▶ **Testo selezionato**
◇ ◇ ◇ ◇ ◇ ◇ ◇
NO al nuovo codice SENZA strada

Contestiamo il disegno di legge 1720, attualmente in discussione al Senato, sia negli articoli che prevedono: 

- l’aumento delle sanzioni 
- l’introduzione di abbigliamento protettivo obbligatorio per moto e ciclomotori 

sia per la mancanza di ingenti finanziamenti rivolti:

- al miglioramento delle infrastrutture stradali 
- alla formazione 

Una vera riforma del codice della strada che voglia chiamarsi tale, e per cui c’è reale necessità, non può prescindere da questi due fondamentali aspetti, che studi e ricerche considerano i più importanti fattori di lotta all’incidentalità.

La logica di questa nuova riforma ricalca invece quella degli ultimi 20 anni: demandare quasi esclusivamente l’onere della tutela al cittadino, mentre lo Stato non si fa motore di iniziative a proprio carico, limitandosi ad introdurre leggi e a riscuotere il pagamento delle sanzioni derivanti dalle infrazioni su quelle stesse norme introdotte.

Intanto in Italia si continua a morire soprattutto sulla strada: a fronte di 600 morti all’anno per criminalità, i decessi per incidenti stradali arrivano a 5.000 più 300.000 feriti.

Confindustria-Ancma ha invitato il legislatore a porre l’attenzione su formazione da un lato e sul miglioramento delle infrastrutture stradali rendendole sicure anche per i motociclisti. Lo stato invece che fa? Vuole aumentare le sanzioni, in un momento di crisi economica come questa per i cittadini, ed imporre l’acquisto di un costoso abbigliamento tecnico.
◇ ◇ ◇ ◇ ◇ ◇ ◇
▶ **Elementi del dataset memorizzati**
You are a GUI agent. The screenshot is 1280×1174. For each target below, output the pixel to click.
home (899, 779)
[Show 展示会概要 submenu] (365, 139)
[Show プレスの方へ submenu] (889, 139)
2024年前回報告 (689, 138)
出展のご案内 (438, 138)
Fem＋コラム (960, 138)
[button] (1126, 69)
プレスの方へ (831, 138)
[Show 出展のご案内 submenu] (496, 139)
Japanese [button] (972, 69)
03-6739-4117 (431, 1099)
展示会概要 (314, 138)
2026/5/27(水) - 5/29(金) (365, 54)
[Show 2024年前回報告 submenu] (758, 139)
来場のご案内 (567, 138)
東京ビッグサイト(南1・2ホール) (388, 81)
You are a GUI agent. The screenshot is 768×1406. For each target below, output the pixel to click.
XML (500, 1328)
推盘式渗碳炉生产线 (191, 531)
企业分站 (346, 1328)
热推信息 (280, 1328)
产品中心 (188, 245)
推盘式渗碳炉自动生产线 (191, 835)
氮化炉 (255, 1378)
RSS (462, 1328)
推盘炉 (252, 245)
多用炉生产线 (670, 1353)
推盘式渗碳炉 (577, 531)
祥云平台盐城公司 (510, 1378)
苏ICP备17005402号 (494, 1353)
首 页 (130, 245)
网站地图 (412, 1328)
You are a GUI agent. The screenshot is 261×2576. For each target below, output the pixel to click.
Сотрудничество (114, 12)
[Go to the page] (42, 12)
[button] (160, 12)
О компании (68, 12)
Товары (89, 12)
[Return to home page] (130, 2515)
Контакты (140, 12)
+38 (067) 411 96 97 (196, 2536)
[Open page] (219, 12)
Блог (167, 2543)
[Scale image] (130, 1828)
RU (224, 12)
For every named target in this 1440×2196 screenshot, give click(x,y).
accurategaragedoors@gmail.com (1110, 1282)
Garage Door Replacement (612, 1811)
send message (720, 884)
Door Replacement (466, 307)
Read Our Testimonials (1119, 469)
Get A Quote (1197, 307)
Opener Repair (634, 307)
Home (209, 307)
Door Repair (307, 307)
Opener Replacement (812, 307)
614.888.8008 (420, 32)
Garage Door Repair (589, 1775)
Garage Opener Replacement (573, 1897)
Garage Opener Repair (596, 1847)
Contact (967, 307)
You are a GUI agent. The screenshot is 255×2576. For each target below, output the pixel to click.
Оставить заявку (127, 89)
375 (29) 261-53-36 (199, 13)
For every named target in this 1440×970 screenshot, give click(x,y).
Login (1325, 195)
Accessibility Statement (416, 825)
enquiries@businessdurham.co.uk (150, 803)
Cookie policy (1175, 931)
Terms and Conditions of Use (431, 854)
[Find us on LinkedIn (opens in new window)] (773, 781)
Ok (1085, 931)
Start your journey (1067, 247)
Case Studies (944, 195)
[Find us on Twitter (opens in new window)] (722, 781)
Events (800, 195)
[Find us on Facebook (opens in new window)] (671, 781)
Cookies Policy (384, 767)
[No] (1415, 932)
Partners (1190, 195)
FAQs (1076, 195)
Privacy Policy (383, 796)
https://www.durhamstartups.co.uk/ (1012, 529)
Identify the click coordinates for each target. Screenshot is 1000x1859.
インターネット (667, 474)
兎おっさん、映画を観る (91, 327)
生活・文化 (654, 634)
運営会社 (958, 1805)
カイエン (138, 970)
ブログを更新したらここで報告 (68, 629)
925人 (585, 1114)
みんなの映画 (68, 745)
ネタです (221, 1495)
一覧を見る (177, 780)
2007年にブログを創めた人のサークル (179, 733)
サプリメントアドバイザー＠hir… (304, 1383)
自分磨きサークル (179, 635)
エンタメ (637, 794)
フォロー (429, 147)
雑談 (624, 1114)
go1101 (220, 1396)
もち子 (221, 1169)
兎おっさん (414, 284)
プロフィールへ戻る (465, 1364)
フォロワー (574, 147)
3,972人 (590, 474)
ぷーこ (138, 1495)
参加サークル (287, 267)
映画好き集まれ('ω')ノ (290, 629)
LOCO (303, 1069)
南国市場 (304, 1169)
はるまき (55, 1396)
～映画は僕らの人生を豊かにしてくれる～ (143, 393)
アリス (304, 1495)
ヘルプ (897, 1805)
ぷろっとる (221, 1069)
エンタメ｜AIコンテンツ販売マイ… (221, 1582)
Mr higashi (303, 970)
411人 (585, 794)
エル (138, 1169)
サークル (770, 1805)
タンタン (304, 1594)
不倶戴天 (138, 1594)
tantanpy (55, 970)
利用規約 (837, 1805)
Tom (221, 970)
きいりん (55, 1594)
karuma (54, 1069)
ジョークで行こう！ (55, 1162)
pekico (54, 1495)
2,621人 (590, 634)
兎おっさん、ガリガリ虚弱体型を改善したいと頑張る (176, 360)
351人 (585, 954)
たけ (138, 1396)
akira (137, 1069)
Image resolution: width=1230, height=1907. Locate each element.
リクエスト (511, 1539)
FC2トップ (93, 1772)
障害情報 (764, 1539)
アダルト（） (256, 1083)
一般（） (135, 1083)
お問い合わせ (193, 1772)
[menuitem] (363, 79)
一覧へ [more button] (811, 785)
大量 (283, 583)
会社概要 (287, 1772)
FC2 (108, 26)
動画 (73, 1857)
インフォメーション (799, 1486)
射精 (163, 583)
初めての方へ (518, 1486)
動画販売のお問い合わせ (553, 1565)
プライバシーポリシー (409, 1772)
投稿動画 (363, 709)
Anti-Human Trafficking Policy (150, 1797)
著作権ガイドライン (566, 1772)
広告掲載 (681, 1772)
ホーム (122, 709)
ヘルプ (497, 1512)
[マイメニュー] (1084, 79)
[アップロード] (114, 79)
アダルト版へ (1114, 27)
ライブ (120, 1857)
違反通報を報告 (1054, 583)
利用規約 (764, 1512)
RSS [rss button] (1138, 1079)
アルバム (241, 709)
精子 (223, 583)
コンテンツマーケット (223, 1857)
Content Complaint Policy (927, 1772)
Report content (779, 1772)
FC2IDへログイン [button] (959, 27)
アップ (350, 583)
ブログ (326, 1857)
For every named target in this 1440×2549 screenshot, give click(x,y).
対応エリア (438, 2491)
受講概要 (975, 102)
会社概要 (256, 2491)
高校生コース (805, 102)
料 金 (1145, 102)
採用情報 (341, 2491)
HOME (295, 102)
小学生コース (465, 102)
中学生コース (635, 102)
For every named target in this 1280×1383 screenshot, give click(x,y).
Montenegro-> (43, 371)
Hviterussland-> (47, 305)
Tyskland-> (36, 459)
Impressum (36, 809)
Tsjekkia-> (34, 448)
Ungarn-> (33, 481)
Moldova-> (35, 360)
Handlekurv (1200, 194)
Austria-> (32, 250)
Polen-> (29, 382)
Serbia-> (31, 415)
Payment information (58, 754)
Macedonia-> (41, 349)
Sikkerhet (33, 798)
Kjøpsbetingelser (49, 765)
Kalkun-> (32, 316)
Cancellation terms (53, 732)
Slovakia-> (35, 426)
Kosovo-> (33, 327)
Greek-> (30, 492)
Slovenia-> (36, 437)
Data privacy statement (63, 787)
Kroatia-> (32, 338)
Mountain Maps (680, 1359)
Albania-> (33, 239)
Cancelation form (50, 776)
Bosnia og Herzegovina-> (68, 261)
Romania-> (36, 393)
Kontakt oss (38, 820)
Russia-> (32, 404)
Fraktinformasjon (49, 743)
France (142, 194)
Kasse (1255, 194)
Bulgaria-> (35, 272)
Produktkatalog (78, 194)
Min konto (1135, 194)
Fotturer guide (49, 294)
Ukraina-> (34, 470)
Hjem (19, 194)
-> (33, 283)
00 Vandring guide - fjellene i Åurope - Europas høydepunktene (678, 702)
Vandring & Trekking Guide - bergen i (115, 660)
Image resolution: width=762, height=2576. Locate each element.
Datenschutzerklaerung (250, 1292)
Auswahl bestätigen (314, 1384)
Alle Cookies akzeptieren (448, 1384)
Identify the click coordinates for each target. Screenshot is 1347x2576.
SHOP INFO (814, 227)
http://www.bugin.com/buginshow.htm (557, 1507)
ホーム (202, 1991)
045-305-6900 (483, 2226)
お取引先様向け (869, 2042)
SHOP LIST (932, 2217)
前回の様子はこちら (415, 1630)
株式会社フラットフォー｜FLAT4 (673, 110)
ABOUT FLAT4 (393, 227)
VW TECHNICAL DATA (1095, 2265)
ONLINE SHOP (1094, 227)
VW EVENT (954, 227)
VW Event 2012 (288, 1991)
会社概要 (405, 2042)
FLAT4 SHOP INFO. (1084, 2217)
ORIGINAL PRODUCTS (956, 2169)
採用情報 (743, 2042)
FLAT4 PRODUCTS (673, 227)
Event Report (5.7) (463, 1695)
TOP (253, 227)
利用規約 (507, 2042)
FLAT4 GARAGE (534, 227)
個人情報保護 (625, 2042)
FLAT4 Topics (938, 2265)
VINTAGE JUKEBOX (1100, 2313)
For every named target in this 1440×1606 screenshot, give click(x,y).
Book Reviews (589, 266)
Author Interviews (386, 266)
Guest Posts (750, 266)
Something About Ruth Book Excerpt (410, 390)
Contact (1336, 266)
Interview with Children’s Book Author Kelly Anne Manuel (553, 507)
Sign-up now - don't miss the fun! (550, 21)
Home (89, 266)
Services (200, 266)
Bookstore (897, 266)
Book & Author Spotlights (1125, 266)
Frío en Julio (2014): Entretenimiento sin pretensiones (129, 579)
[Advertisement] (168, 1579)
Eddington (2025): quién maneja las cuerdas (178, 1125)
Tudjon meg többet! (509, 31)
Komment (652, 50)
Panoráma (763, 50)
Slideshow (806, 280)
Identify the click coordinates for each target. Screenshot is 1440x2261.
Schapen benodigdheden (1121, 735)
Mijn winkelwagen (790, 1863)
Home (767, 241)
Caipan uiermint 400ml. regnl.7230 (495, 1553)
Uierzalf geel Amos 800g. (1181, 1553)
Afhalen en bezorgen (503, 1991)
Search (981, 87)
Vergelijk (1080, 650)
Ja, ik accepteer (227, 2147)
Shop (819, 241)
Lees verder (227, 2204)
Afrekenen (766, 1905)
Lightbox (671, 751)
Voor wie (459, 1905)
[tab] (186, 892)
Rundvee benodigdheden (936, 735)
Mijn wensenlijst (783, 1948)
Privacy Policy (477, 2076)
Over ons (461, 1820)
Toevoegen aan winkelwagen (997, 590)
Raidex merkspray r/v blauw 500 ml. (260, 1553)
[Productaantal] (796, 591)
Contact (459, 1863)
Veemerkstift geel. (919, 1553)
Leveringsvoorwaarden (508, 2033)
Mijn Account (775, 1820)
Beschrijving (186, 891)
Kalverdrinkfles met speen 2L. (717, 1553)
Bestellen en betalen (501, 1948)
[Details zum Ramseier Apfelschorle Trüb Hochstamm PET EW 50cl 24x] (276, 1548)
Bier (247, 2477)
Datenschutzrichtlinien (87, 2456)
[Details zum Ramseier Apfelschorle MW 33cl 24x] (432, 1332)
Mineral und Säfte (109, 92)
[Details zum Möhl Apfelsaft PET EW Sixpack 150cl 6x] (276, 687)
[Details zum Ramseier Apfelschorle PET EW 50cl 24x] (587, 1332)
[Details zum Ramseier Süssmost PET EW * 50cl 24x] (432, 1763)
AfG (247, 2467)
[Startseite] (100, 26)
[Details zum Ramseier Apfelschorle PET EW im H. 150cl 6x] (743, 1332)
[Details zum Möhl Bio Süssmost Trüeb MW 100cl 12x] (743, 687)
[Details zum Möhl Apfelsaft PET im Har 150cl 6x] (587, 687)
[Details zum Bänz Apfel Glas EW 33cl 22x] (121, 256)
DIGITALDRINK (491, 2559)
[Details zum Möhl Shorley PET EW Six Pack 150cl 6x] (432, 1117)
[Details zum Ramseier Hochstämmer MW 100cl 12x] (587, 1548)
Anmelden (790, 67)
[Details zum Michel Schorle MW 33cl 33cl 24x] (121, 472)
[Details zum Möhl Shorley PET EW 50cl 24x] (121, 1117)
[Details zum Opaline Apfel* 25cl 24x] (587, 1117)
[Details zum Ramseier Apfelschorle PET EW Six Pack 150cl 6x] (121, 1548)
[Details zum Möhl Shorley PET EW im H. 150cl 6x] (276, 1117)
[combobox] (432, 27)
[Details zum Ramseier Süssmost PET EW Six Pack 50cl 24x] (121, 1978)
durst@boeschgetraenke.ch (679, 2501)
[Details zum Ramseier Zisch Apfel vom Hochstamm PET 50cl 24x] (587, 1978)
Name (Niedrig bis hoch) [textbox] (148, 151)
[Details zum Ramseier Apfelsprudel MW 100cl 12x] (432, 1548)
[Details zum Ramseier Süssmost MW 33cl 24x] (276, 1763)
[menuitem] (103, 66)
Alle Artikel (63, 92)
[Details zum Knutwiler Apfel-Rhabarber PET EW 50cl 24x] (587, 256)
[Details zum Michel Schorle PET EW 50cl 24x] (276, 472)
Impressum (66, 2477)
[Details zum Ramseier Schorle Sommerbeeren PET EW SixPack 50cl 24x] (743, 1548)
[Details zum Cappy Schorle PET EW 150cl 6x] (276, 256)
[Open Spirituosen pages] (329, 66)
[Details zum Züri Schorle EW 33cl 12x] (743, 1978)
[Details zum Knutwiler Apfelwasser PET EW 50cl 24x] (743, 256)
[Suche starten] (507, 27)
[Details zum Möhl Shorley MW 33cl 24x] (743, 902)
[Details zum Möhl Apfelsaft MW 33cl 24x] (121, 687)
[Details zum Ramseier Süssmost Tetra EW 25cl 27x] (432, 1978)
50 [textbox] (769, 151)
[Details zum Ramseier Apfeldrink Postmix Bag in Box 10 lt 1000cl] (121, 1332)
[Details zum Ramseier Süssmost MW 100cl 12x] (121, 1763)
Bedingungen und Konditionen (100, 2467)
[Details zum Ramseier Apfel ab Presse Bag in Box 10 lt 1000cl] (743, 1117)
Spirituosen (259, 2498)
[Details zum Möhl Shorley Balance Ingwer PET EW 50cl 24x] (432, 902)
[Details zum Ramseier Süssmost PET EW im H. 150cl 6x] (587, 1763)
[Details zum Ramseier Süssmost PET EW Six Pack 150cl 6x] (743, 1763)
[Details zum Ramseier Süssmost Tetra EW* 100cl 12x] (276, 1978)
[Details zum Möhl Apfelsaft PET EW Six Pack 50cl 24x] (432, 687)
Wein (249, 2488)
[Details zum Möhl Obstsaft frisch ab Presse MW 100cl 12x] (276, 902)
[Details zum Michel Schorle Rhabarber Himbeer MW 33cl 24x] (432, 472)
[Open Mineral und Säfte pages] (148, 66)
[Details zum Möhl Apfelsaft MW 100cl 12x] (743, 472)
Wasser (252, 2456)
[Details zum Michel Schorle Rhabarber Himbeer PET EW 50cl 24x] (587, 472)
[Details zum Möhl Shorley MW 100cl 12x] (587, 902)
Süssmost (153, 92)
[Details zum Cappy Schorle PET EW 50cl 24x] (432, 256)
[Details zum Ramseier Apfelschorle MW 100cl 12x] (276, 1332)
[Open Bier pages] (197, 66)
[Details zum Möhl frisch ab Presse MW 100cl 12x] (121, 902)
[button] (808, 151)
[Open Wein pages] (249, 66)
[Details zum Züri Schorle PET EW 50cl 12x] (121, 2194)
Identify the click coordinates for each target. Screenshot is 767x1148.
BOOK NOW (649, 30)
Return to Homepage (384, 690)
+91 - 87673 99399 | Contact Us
◇ ◇ ◇ ◇ ◇ ◇ ◇
Come riassumeresti in due frasi il testo sul disegno di legge 1720? I record sono materiale a sé stante.

▶ **Soluzione**
Il testo contesta il disegno di legge 1720, in discussione al Senato, per l'aumento delle sanzioni e l'obbligo di abbigliamento protettivo per moto e ciclomotori, oltre che per la mancanza di ingenti finanziamenti destinati alle infrastrutture stradali e alla formazione. Secondo il testo, la riforma segue la logica degli ultimi 20 anni, che affida quasi solo al cittadino l'onere della tutela, mentre in Italia gli incidenti stradali causano 5.000 morti all'anno più 300.000 feriti.